Avouons qu’avant d’envisager de «nettoyer» la jungle, nous l’avons créée avec la ferme ambition de «nettoyer» la ville. Nous voulions détacher les migrants de Calais, couper le lien visible, parfois conflictuel, mais bien réel, existant entre «eux» et «nous». Nous commettions une première immense erreur : nombre d’entre vous voient le temps des squats en centre-ville comme un moment beaucoup plus paisible qu’aujourd’hui. Images, fantasmes et peur de l’inconnu ont, en effet, remplacé ces rapports, difficiles mais humains, qui s’étaient constitués dans la ville. Pire, cette politique, cette casse à vrai dire, a nourri des forces haineuses, minoritaires, mais bruyantes et spectaculaires ! Il y a un an donc, nous avons dépossédé Calais de ses migrants et détaché ces derniers de notre ville, de ceux qui, parmi vous, discrètement souvent, en œuvrant à un accueil digne, donnaient en actes une image formidable de notre commune.
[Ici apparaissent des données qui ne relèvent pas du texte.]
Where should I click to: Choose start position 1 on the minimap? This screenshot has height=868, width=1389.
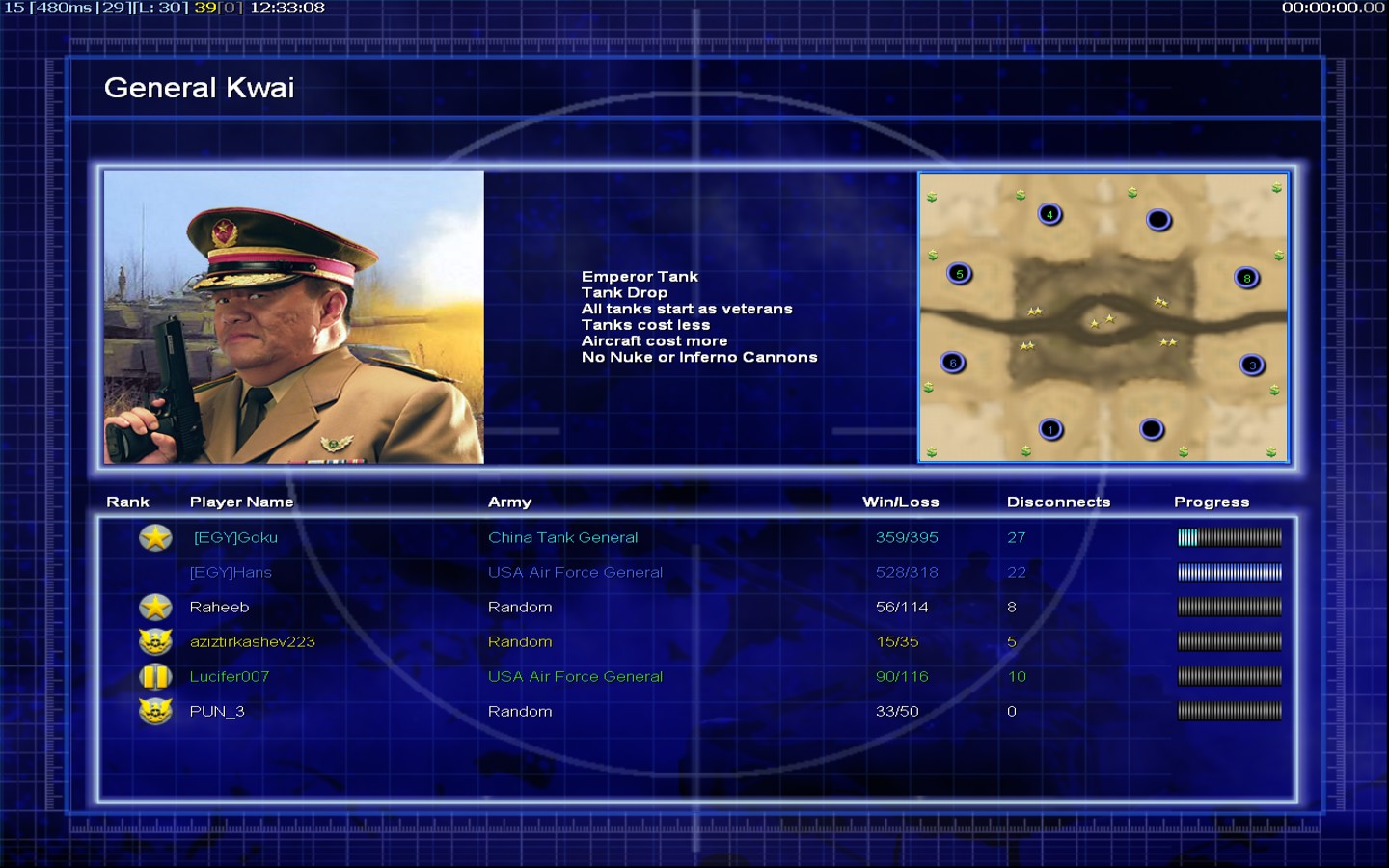coord(1050,429)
Dans la jungle, les bénévoles du monde entier ont pris le relais des associations locales prises à contre-pied par cet éloignement forcé. Les mois ont passé, la mobilisation n’a cessé de s’amplifier, vigoureuse. Nous y voici : la jungle n’est plus un problème local, elle est devenue l’un des centres du monde. Les Chinois envoient du matériel, on croirait voir venir tous les Anglais et tous les Belges apporter leur aide, des volontaires de la France entière, d’Espagne, d’Italie donnent un coup de main, un week-end, quelques jours, parfois des semaines. Calais est devenu, par le geste même qui voulait rendre les migrants invisibles, le symbole du ralliement des bonnes volontés, le nom majuscule que porte l’hospitalité faite aux exilés. Ce n’est pas contre nous que ce mouvement a pu naître, c’est à la fois malgré nous et grâce à nous.
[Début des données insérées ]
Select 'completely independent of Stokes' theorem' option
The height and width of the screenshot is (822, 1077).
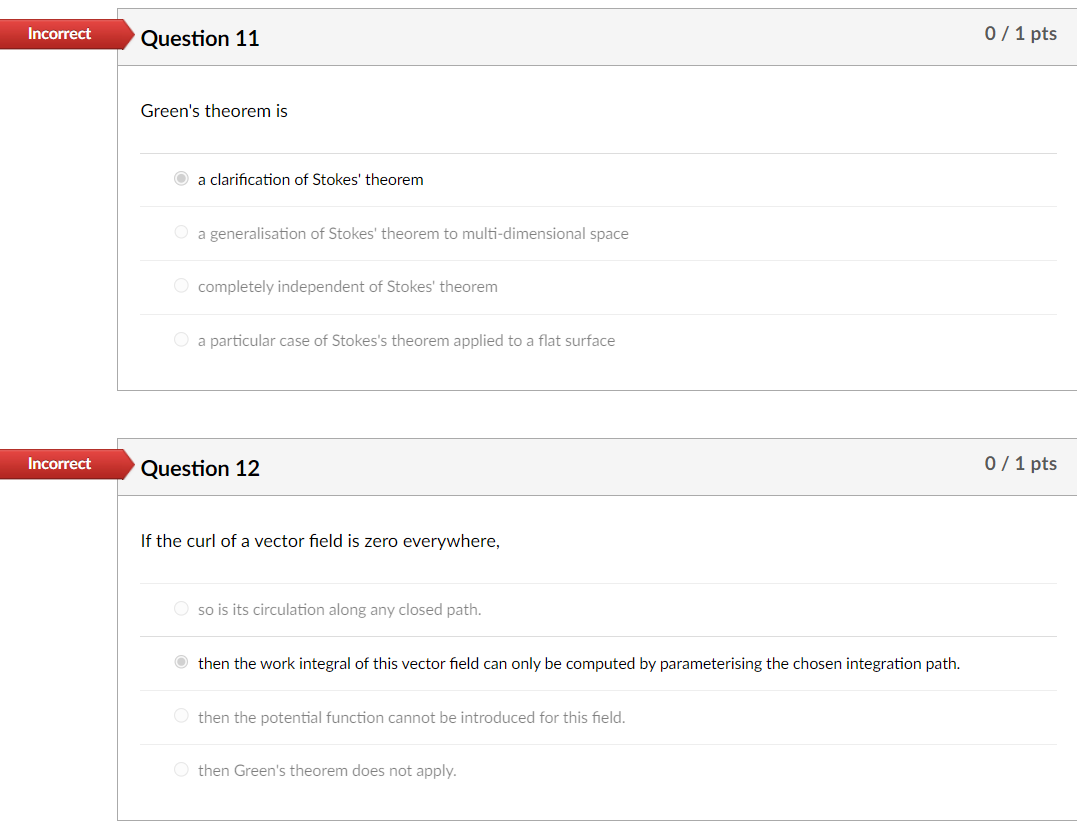181,285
Si nous rasons la jungle, c’est bien cette extraordinaire ville mondialisée, généreuse et active, qui serait rasée. Imaginez les reportages télé : «Calais chassant la solidarité.» Il était déjà aveuglant qu’en striant les alentours de barbelés, en arrachant des forêts, en inondant des landes, en sécurisant tous les accès, c’est Calais que nous défigurions. Au-delà de l’image, il est urgent de saisir collectivement la nature de ce que nous détruirions : non tant les pauvres abris de misérables, mais le travail collectif de tous ceux qui se sont solidarisés avec les exilés, ces rescapés des bouleversements les plus profonds de notre monde. De quel droit jeter aux bennes à ordures ces tonnes de vêtements, de chaussures, de nourriture apportées par des bénévoles ? De quel droit détruire des baraques, des écoles, des églises, des théâtres, des restaurants que des mains de tous pays ont construits ensemble ? De quel droit détruire une cité fragile, mais d’autant plus vivante qu’elle ne tient que par le soutien continu que sa survie requiert – et qu’elle obtient.
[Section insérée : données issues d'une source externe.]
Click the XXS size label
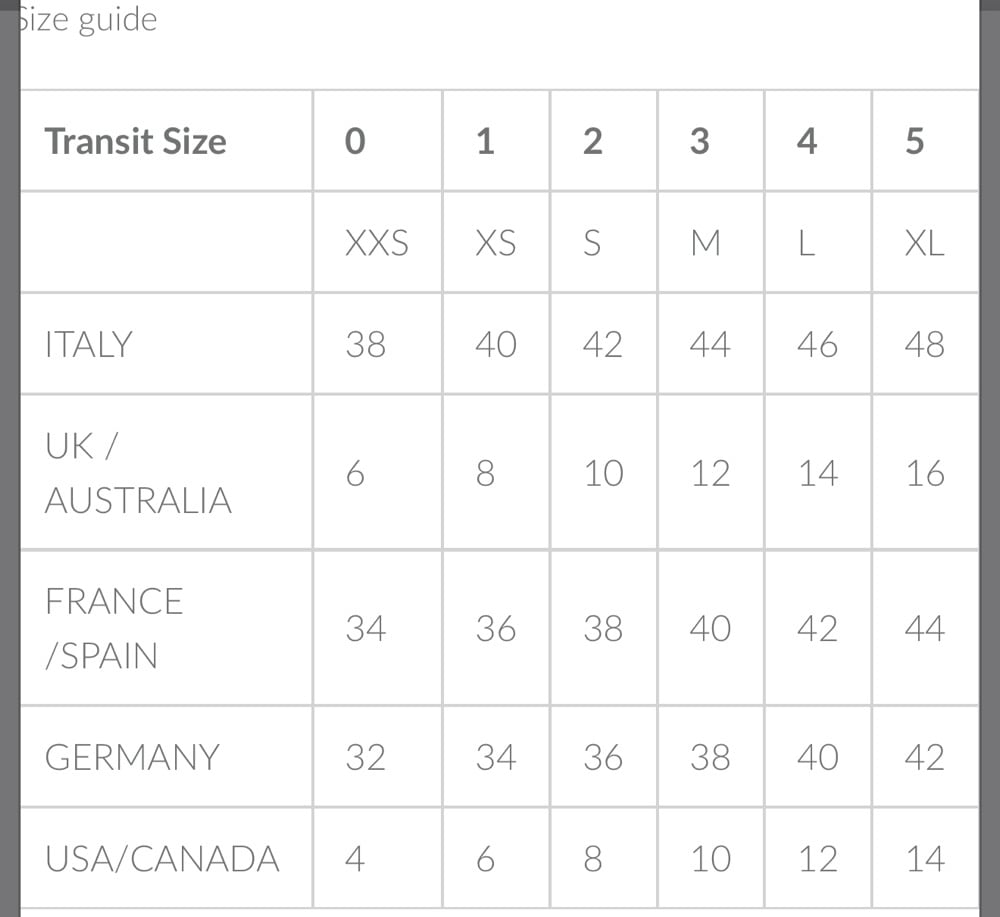 click(377, 243)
Cette ville, vue d’Ecosse et de Lampedusa, de Paris, du Moyen-Orient ou d’Australie, ne se nomme pas «jungle», mais ­«Calais». Calais n’est plus seulement à nous, elle n’est pas davantage aux seuls exilés. Ce n’est pas 5 000 abris que nous détruirions, c’est une œuvre collective, tentaculaire, dressée malgré les barbelés et la boue. Ce n’est pas une marge «contenue», immonde, que les machines nettoieraient, c’est une ville-monde, l’identité même de ce qu’est devenue notre ville. Les bulldozers écrasant la jungle ne détruiraient pas que quelques planches et quelques toiles : c’est Calais même qu’ils enfonceraient dans la boue, contredisant jusqu’à nos obsessions les plus hygiénistes.

Ne faisons pas une seconde erreur plus terrible encore que la première. Je vous demande d'entendre mon message, de comprendre qu'il dessine pour nous tous la seule voie possible : suivre le chemin qui conduit ­Calais vers son rendez-vous du XXIe siècle. J'en suis convaincue  : cette situation de crise, qui l'est, en effet, s'avère aussi une formidable chance pour notre ville qui en sortira grandie. A la préfète du Pas-de-Calais, j'ai demandé de surseoir à la destruction de la jungle. J'ai, en outre, demandé que les crédits du Fonds national d'aménagement et de développement du territoire soient mobilisés pour un chantier crucial pour la ville : construire l'hospitalité. Je vous demande, avec moi, de lancer un appel aux créateurs, architectes, urbanistes, afin que notre ville prenne l'envergure d'une utopie du XXIe siècle. Nous sommes sur le seuil d'un immense renouveau. Je vous demande de vous engager pleinement dans celui-ci avec moi.